◆ Supplied entries ◆
******************************
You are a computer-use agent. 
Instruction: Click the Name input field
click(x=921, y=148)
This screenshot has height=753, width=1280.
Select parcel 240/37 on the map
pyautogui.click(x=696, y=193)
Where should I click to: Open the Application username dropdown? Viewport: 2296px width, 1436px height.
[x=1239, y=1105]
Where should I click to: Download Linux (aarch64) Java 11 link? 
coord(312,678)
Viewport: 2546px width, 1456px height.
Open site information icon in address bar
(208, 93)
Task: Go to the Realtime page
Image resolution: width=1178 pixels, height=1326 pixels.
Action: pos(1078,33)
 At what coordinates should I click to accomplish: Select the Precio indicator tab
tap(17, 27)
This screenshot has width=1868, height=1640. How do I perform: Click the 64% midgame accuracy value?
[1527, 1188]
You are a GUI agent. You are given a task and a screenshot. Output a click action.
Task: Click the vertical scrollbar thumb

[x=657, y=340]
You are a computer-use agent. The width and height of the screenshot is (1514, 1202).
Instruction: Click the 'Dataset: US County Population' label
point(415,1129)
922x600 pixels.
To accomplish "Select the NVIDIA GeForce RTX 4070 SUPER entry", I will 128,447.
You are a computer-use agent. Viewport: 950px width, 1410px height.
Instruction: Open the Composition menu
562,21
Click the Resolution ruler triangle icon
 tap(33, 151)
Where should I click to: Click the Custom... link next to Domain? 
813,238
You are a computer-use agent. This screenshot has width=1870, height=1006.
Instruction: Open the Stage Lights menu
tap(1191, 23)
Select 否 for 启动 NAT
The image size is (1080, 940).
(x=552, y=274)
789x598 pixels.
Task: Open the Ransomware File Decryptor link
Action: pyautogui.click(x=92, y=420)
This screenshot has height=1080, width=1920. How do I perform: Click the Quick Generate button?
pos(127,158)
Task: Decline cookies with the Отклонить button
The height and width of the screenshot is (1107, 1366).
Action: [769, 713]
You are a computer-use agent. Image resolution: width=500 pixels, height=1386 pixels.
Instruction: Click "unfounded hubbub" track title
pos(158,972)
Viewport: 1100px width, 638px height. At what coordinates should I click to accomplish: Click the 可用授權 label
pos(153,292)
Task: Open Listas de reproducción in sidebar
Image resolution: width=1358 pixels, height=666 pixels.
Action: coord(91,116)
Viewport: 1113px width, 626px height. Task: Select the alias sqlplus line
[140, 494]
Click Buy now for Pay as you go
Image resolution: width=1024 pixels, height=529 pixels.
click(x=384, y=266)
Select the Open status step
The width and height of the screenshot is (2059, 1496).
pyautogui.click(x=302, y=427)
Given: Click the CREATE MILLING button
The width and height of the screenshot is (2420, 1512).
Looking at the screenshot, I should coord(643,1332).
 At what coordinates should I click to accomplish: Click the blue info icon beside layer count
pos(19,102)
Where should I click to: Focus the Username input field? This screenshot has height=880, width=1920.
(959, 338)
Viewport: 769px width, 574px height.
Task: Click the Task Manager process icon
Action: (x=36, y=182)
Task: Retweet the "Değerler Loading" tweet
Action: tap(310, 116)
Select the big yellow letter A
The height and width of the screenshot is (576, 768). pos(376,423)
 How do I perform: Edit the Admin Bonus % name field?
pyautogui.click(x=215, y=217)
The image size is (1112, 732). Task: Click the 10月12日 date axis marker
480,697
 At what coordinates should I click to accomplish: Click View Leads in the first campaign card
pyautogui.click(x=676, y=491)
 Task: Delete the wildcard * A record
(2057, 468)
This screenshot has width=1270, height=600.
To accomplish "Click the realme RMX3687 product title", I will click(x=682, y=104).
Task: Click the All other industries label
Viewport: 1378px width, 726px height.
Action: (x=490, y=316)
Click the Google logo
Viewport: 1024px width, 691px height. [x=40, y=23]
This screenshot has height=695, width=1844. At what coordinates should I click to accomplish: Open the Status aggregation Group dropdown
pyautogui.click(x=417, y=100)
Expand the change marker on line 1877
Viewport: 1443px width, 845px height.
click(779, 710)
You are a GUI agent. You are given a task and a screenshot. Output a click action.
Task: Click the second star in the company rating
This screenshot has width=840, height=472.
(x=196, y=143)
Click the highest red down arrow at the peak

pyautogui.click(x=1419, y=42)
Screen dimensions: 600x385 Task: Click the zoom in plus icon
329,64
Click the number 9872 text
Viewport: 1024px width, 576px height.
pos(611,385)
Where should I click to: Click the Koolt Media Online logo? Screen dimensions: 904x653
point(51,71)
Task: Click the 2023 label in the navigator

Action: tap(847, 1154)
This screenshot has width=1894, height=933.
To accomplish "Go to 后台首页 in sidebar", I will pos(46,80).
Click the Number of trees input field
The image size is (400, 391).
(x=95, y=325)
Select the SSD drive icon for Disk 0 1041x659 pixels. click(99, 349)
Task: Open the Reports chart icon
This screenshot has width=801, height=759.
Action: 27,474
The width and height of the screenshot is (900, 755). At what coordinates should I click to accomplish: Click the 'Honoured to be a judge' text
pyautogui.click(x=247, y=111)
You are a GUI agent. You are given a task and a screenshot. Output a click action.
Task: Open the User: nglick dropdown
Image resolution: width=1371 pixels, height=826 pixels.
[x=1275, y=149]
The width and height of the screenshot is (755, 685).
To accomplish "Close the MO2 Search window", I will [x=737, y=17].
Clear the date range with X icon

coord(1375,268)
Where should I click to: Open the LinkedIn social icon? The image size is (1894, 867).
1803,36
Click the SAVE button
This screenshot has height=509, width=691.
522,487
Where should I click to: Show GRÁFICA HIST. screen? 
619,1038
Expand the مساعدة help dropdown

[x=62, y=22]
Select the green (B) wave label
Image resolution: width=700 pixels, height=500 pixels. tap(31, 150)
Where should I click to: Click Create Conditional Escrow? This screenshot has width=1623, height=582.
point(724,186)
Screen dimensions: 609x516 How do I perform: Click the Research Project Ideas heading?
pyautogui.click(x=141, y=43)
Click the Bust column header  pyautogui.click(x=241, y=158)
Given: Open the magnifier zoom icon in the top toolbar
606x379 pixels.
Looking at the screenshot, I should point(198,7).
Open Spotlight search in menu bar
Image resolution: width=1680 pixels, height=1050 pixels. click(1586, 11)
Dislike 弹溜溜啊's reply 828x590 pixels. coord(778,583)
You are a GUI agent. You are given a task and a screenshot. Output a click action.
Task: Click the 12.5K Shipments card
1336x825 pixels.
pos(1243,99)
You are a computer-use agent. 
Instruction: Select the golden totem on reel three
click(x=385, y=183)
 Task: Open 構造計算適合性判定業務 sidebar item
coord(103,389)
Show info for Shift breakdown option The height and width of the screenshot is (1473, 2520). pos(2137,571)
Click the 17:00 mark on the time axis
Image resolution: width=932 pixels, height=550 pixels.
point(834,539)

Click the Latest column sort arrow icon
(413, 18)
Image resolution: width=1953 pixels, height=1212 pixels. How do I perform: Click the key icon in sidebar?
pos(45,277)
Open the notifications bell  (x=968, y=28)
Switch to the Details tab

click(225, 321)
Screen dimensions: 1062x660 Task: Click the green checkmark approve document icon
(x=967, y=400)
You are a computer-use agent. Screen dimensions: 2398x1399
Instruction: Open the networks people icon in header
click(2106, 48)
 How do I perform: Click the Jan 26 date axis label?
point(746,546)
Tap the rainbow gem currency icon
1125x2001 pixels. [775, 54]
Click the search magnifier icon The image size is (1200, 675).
******************************
◆ Aim of the task ◆
Reproduce every line of the material above verbatim, from start to finish, without any changes.

◆ Solution ◆
You are a computer-use agent. 
Instruction: Click the Name input field
click(x=921, y=148)
This screenshot has height=753, width=1280.
Select parcel 240/37 on the map
pyautogui.click(x=696, y=193)
Where should I click to: Open the Application username dropdown? Viewport: 2296px width, 1436px height.
[x=1239, y=1105]
Where should I click to: Download Linux (aarch64) Java 11 link? 
coord(312,678)
Viewport: 2546px width, 1456px height.
Open site information icon in address bar
(208, 93)
Task: Go to the Realtime page
Image resolution: width=1178 pixels, height=1326 pixels.
Action: pos(1078,33)
 At what coordinates should I click to accomplish: Select the Precio indicator tab
tap(17, 27)
This screenshot has width=1868, height=1640. How do I perform: Click the 64% midgame accuracy value?
[1527, 1188]
You are a GUI agent. You are given a task and a screenshot. Output a click action.
Task: Click the vertical scrollbar thumb

[x=657, y=340]
You are a computer-use agent. The width and height of the screenshot is (1514, 1202).
Instruction: Click the 'Dataset: US County Population' label
point(415,1129)
922x600 pixels.
To accomplish "Select the NVIDIA GeForce RTX 4070 SUPER entry", I will 128,447.
You are a computer-use agent. Viewport: 950px width, 1410px height.
Instruction: Open the Composition menu
562,21
Click the Resolution ruler triangle icon
 tap(33, 151)
Where should I click to: Click the Custom... link next to Domain? 
813,238
You are a computer-use agent. This screenshot has width=1870, height=1006.
Instruction: Open the Stage Lights menu
tap(1191, 23)
Select 否 for 启动 NAT
The image size is (1080, 940).
(x=552, y=274)
789x598 pixels.
Task: Open the Ransomware File Decryptor link
Action: pyautogui.click(x=92, y=420)
This screenshot has height=1080, width=1920. How do I perform: Click the Quick Generate button?
pos(127,158)
Task: Decline cookies with the Отклонить button
The height and width of the screenshot is (1107, 1366).
Action: [769, 713]
You are a computer-use agent. Image resolution: width=500 pixels, height=1386 pixels.
Instruction: Click "unfounded hubbub" track title
pos(158,972)
Viewport: 1100px width, 638px height. At what coordinates should I click to accomplish: Click the 可用授權 label
pos(153,292)
Task: Open Listas de reproducción in sidebar
Image resolution: width=1358 pixels, height=666 pixels.
Action: coord(91,116)
Viewport: 1113px width, 626px height. Task: Select the alias sqlplus line
[140, 494]
Click Buy now for Pay as you go
Image resolution: width=1024 pixels, height=529 pixels.
click(x=384, y=266)
Select the Open status step
The width and height of the screenshot is (2059, 1496).
pyautogui.click(x=302, y=427)
Given: Click the CREATE MILLING button
The width and height of the screenshot is (2420, 1512).
Looking at the screenshot, I should coord(643,1332).
 At what coordinates should I click to accomplish: Click the blue info icon beside layer count
pos(19,102)
Where should I click to: Focus the Username input field? This screenshot has height=880, width=1920.
(959, 338)
Viewport: 769px width, 574px height.
Task: Click the Task Manager process icon
Action: (x=36, y=182)
Task: Retweet the "Değerler Loading" tweet
Action: tap(310, 116)
Select the big yellow letter A
The height and width of the screenshot is (576, 768). pos(376,423)
 How do I perform: Edit the Admin Bonus % name field?
pyautogui.click(x=215, y=217)
The image size is (1112, 732). Task: Click the 10月12日 date axis marker
480,697
 At what coordinates should I click to accomplish: Click View Leads in the first campaign card
pyautogui.click(x=676, y=491)
 Task: Delete the wildcard * A record
(2057, 468)
This screenshot has width=1270, height=600.
To accomplish "Click the realme RMX3687 product title", I will click(x=682, y=104).
Task: Click the All other industries label
Viewport: 1378px width, 726px height.
Action: (x=490, y=316)
Click the Google logo
Viewport: 1024px width, 691px height. [x=40, y=23]
This screenshot has height=695, width=1844. At what coordinates should I click to accomplish: Open the Status aggregation Group dropdown
pyautogui.click(x=417, y=100)
Expand the change marker on line 1877
Viewport: 1443px width, 845px height.
click(779, 710)
You are a GUI agent. You are given a task and a screenshot. Output a click action.
Task: Click the second star in the company rating
This screenshot has width=840, height=472.
(x=196, y=143)
Click the highest red down arrow at the peak

pyautogui.click(x=1419, y=42)
Screen dimensions: 600x385 Task: Click the zoom in plus icon
329,64
Click the number 9872 text
Viewport: 1024px width, 576px height.
pos(611,385)
Where should I click to: Click the Koolt Media Online logo? Screen dimensions: 904x653
point(51,71)
Task: Click the 2023 label in the navigator

Action: tap(847, 1154)
This screenshot has width=1894, height=933.
To accomplish "Go to 后台首页 in sidebar", I will pos(46,80).
Click the Number of trees input field
The image size is (400, 391).
(x=95, y=325)
Select the SSD drive icon for Disk 0 1041x659 pixels. click(99, 349)
Task: Open the Reports chart icon
This screenshot has width=801, height=759.
Action: 27,474
The width and height of the screenshot is (900, 755). At what coordinates should I click to accomplish: Click the 'Honoured to be a judge' text
pyautogui.click(x=247, y=111)
You are a GUI agent. You are given a task and a screenshot. Output a click action.
Task: Open the User: nglick dropdown
Image resolution: width=1371 pixels, height=826 pixels.
[x=1275, y=149]
The width and height of the screenshot is (755, 685).
To accomplish "Close the MO2 Search window", I will [x=737, y=17].
Clear the date range with X icon

coord(1375,268)
Where should I click to: Open the LinkedIn social icon? The image size is (1894, 867).
1803,36
Click the SAVE button
This screenshot has height=509, width=691.
522,487
Where should I click to: Show GRÁFICA HIST. screen? 
619,1038
Expand the مساعدة help dropdown

[x=62, y=22]
Select the green (B) wave label
Image resolution: width=700 pixels, height=500 pixels. tap(31, 150)
Where should I click to: Click Create Conditional Escrow? This screenshot has width=1623, height=582.
point(724,186)
Screen dimensions: 609x516 How do I perform: Click the Research Project Ideas heading?
pyautogui.click(x=141, y=43)
Click the Bust column header  pyautogui.click(x=241, y=158)
Given: Open the magnifier zoom icon in the top toolbar
606x379 pixels.
Looking at the screenshot, I should point(198,7).
Open Spotlight search in menu bar
Image resolution: width=1680 pixels, height=1050 pixels. click(1586, 11)
Dislike 弹溜溜啊's reply 828x590 pixels. coord(778,583)
You are a GUI agent. You are given a task and a screenshot. Output a click action.
Task: Click the 12.5K Shipments card
1336x825 pixels.
pos(1243,99)
You are a computer-use agent. 
Instruction: Select the golden totem on reel three
click(x=385, y=183)
 Task: Open 構造計算適合性判定業務 sidebar item
coord(103,389)
Show info for Shift breakdown option The height and width of the screenshot is (1473, 2520). pos(2137,571)
Click the 17:00 mark on the time axis
Image resolution: width=932 pixels, height=550 pixels.
point(834,539)

Click the Latest column sort arrow icon
(413, 18)
Image resolution: width=1953 pixels, height=1212 pixels. How do I perform: Click the key icon in sidebar?
pos(45,277)
Open the notifications bell  (x=968, y=28)
Switch to the Details tab

click(225, 321)
Screen dimensions: 1062x660 Task: Click the green checkmark approve document icon
(x=967, y=400)
You are a computer-use agent. Screen dimensions: 2398x1399
Instruction: Open the networks people icon in header
click(2106, 48)
 How do I perform: Click the Jan 26 date axis label?
point(746,546)
Tap the rainbow gem currency icon
1125x2001 pixels. [775, 54]
Click the search magnifier icon The image size is (1200, 675).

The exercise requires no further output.